Return, exactly as written, the line containing "Xem thêm (178, 1840)" and every line after it to the end of the records below, with no pictures.

____________

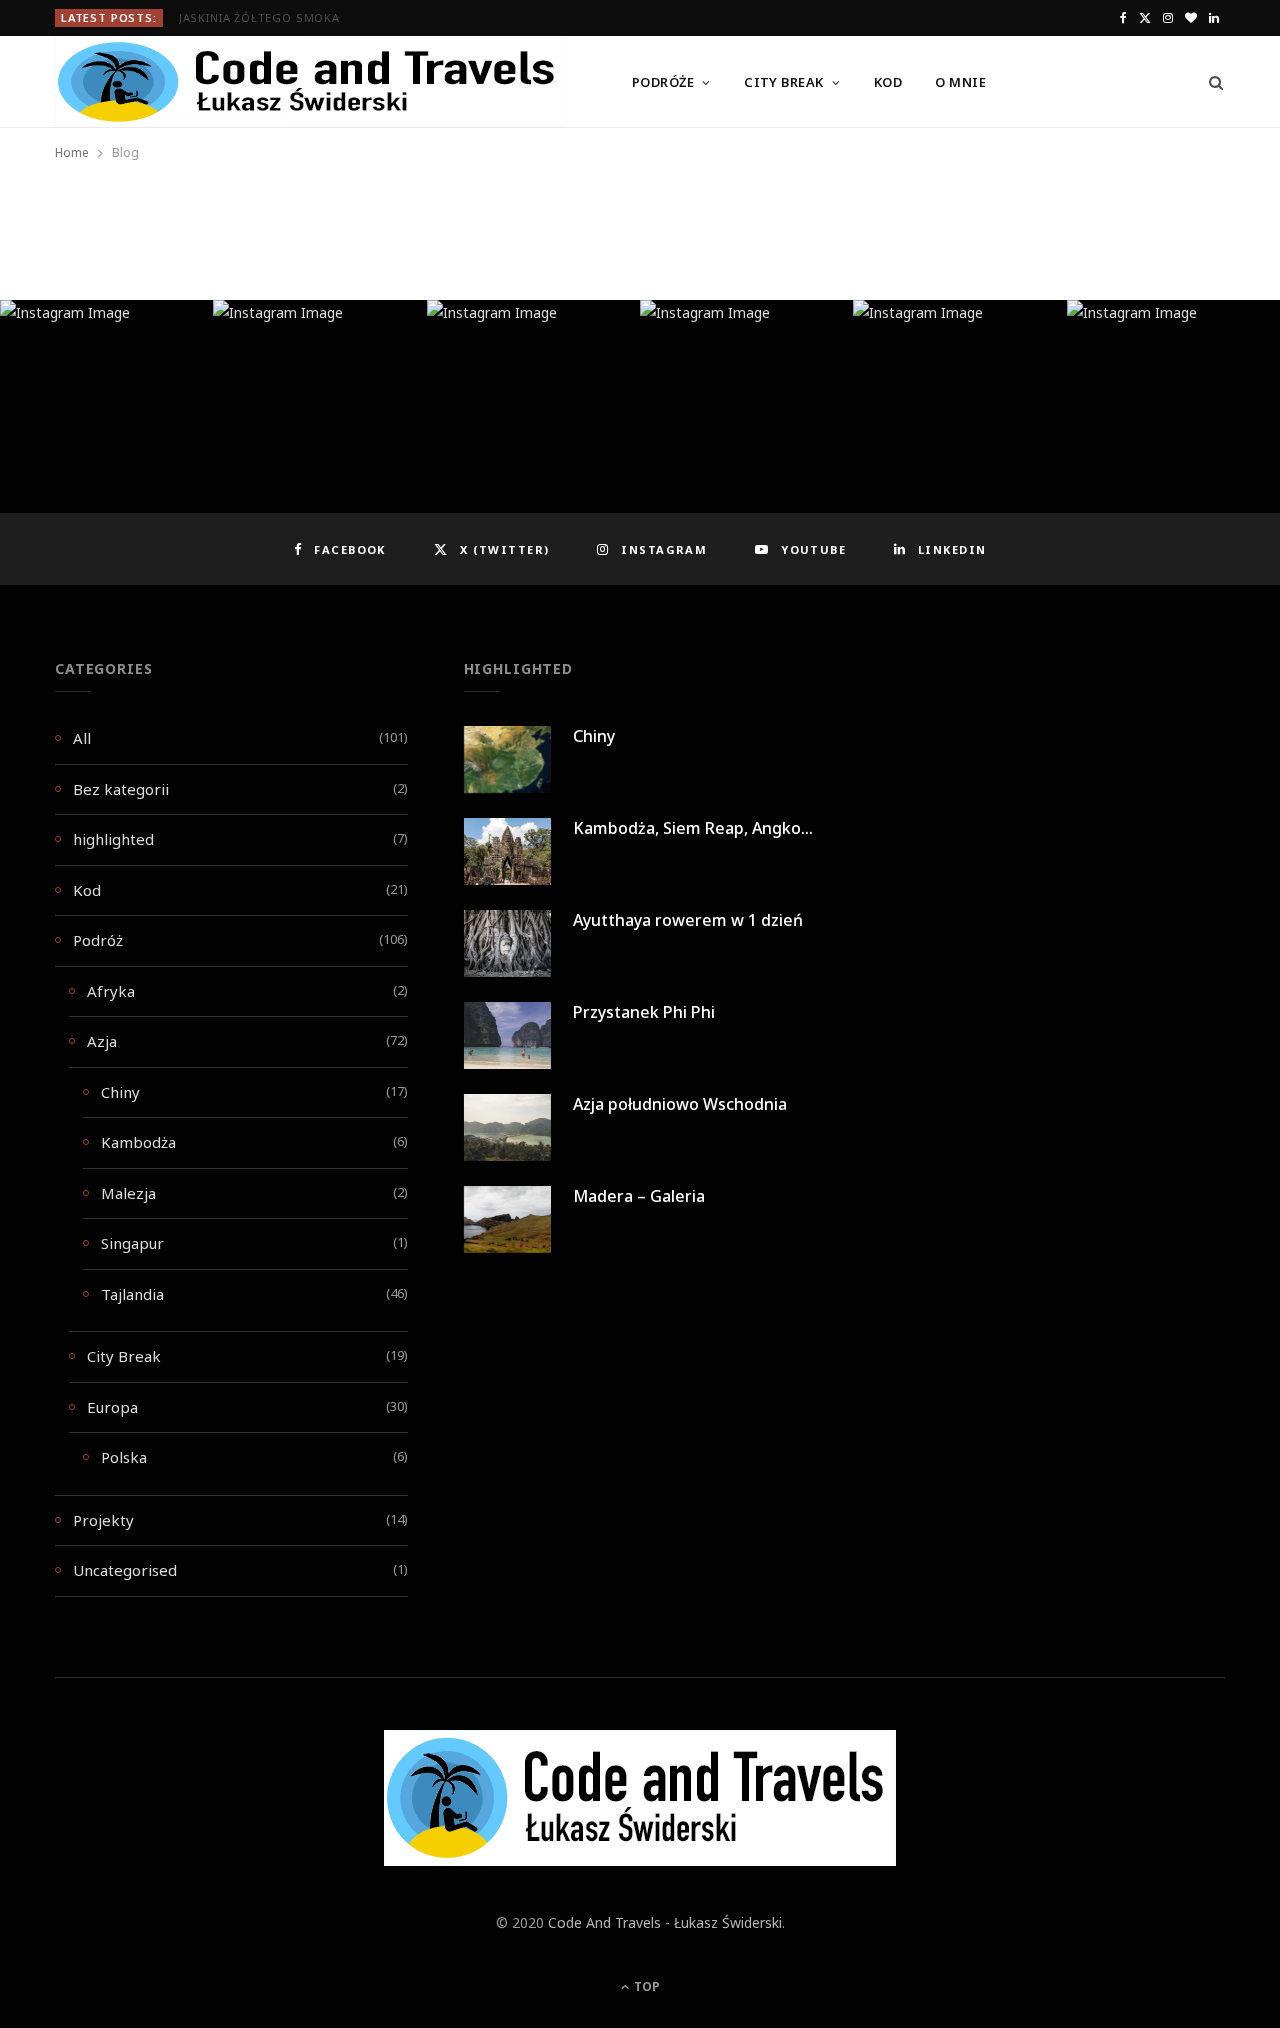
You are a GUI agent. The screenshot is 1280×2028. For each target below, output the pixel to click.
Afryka (111, 991)
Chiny (120, 1092)
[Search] (1209, 82)
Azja (102, 1041)
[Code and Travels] (311, 82)
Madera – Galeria (639, 1196)
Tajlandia (132, 1294)
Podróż (98, 940)
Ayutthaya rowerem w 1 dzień (688, 920)
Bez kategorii (121, 789)
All (82, 738)
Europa (112, 1407)
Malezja (128, 1193)
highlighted (113, 839)
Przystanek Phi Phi (644, 1012)
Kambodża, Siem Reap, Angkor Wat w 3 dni (737, 828)
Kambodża (138, 1142)
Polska (124, 1457)
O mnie (960, 82)
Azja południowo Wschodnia (680, 1104)
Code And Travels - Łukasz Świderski (665, 1922)
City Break (784, 82)
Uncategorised (125, 1570)
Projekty (103, 1520)
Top (645, 1986)
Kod (888, 82)
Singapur (132, 1243)
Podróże (663, 82)
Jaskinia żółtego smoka (259, 18)
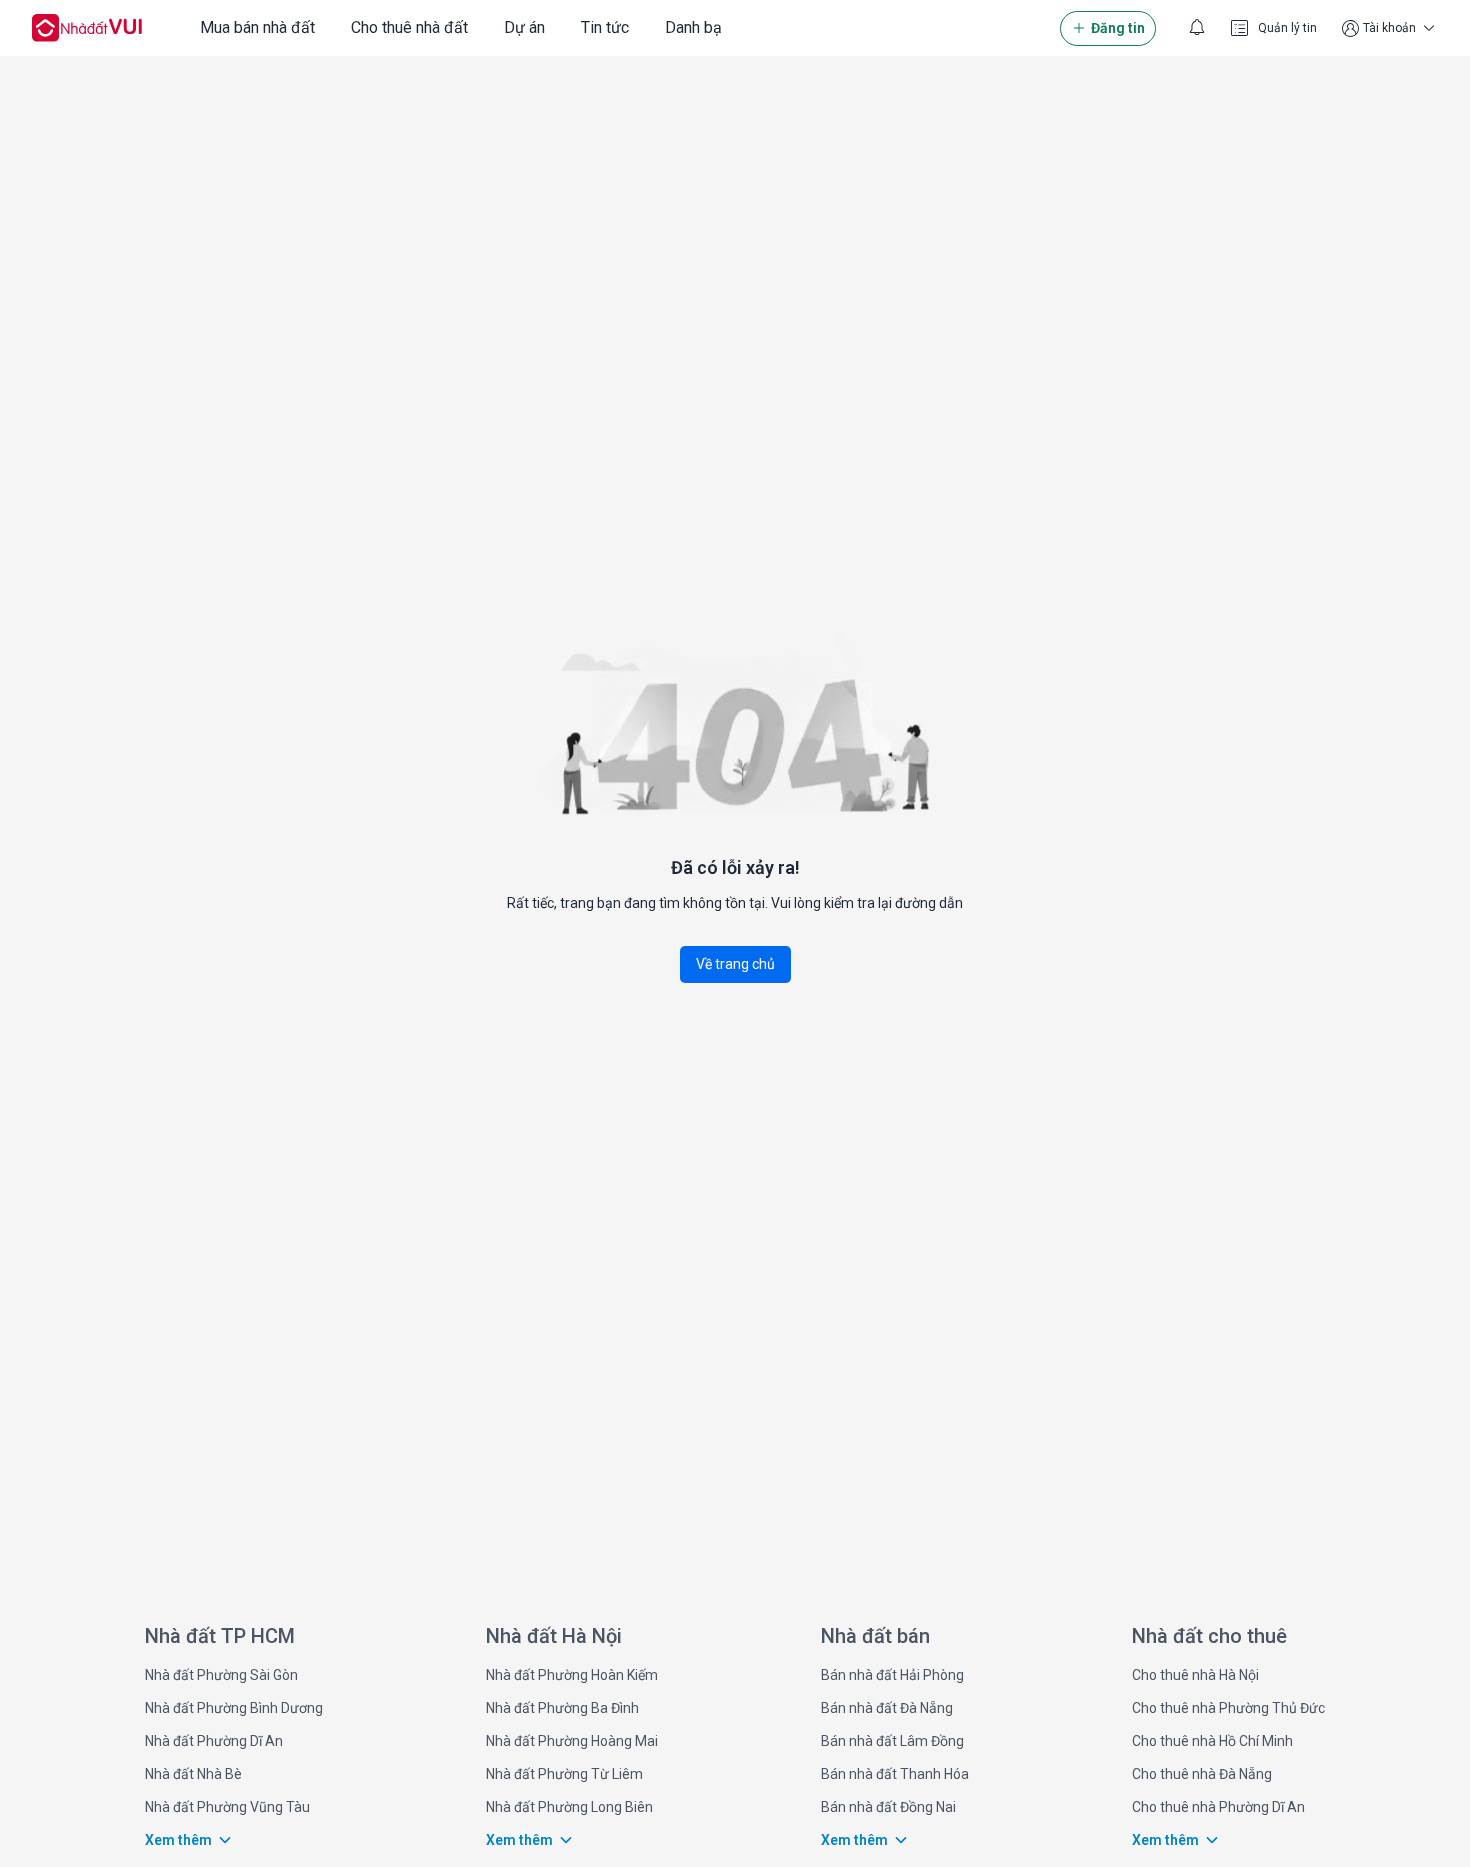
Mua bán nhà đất (257, 27)
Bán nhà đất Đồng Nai (888, 1807)
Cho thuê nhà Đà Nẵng (1202, 1774)
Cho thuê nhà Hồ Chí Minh (1212, 1741)
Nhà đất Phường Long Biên (569, 1807)
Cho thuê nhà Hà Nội (1195, 1675)
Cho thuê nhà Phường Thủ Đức (1228, 1708)
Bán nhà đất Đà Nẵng (887, 1708)
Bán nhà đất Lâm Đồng (892, 1741)
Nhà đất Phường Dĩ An (214, 1741)
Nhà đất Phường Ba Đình (562, 1708)
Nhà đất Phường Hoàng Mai (572, 1741)
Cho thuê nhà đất (409, 27)
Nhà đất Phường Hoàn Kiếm (572, 1675)
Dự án (524, 27)
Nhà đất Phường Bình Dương (234, 1708)
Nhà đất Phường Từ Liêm (564, 1774)
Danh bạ (693, 27)
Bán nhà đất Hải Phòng (892, 1675)
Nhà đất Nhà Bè (193, 1774)
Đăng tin (1118, 28)
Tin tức (605, 27)
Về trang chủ (735, 964)
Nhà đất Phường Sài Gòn (221, 1675)
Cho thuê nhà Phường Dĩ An (1218, 1807)
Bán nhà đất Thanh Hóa (895, 1774)
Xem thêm (178, 1840)
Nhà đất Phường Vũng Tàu (227, 1807)
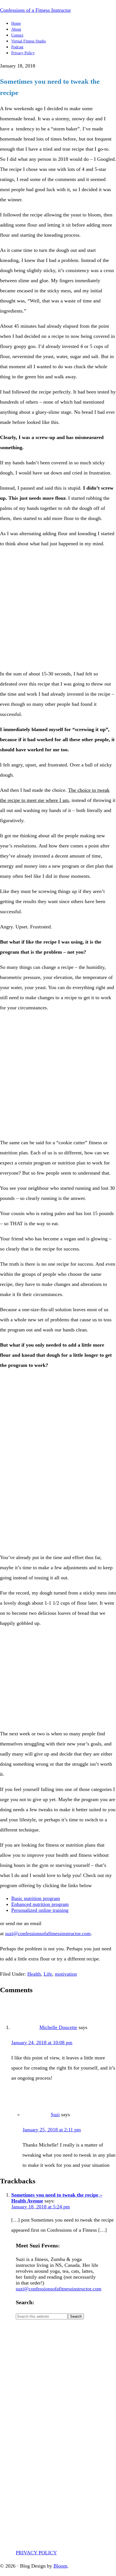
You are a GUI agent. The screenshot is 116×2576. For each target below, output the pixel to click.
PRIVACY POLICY (36, 2552)
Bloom (60, 2566)
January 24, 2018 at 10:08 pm (41, 2042)
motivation (66, 1974)
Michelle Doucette (58, 2027)
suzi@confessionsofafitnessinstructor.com (48, 1933)
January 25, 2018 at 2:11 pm (52, 2129)
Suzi (55, 2114)
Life (48, 1974)
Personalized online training (39, 1910)
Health (34, 1974)
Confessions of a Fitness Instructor (35, 10)
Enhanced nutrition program (40, 1904)
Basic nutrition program (35, 1898)
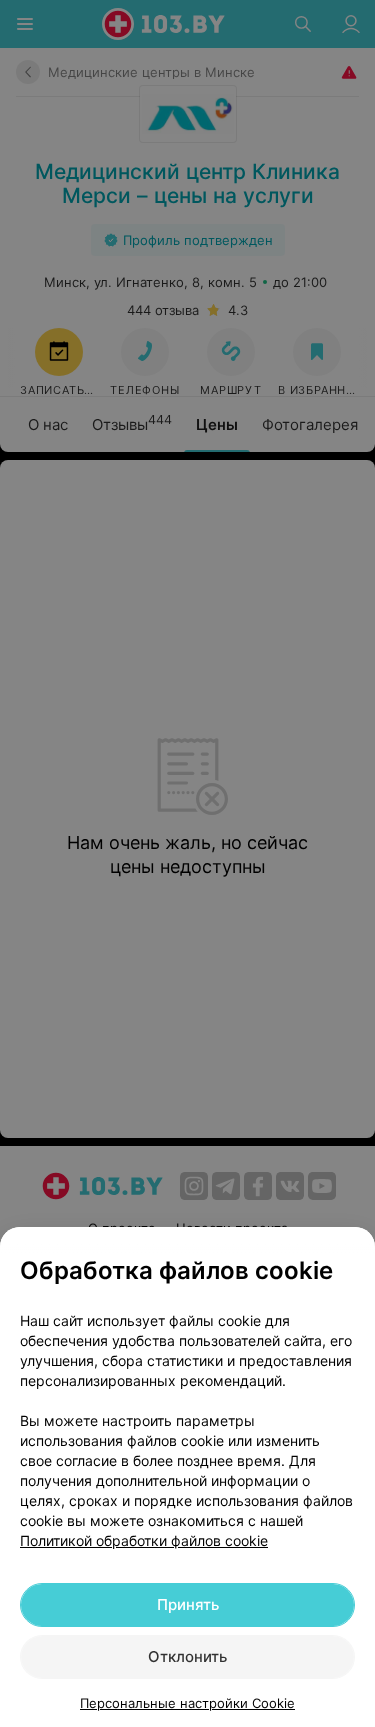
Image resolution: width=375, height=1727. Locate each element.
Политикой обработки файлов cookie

____________

EXPECTED OUTPUT:
Xem thêm (178, 1840)
Nhà đất Phường Vũng Tàu (227, 1807)
You are a GUI agent. The screenshot is 116×2576. For each target below, output the pixel to click.
PRIVACY POLICY (36, 2552)
Bloom (60, 2566)
January 24, 2018 at 10:08 pm (41, 2042)
motivation (66, 1974)
Michelle Doucette (58, 2027)
suzi@confessionsofafitnessinstructor.com (48, 1933)
January 25, 2018 at 2:11 pm (52, 2129)
Suzi (55, 2114)
Life (48, 1974)
Personalized online training (39, 1910)
Health (34, 1974)
Confessions of a Fitness Instructor (35, 10)
Enhanced nutrition program (40, 1904)
Basic nutrition program (35, 1898)
Image resolution: width=375, height=1727. Locate each element.
Политикой обработки файлов cookie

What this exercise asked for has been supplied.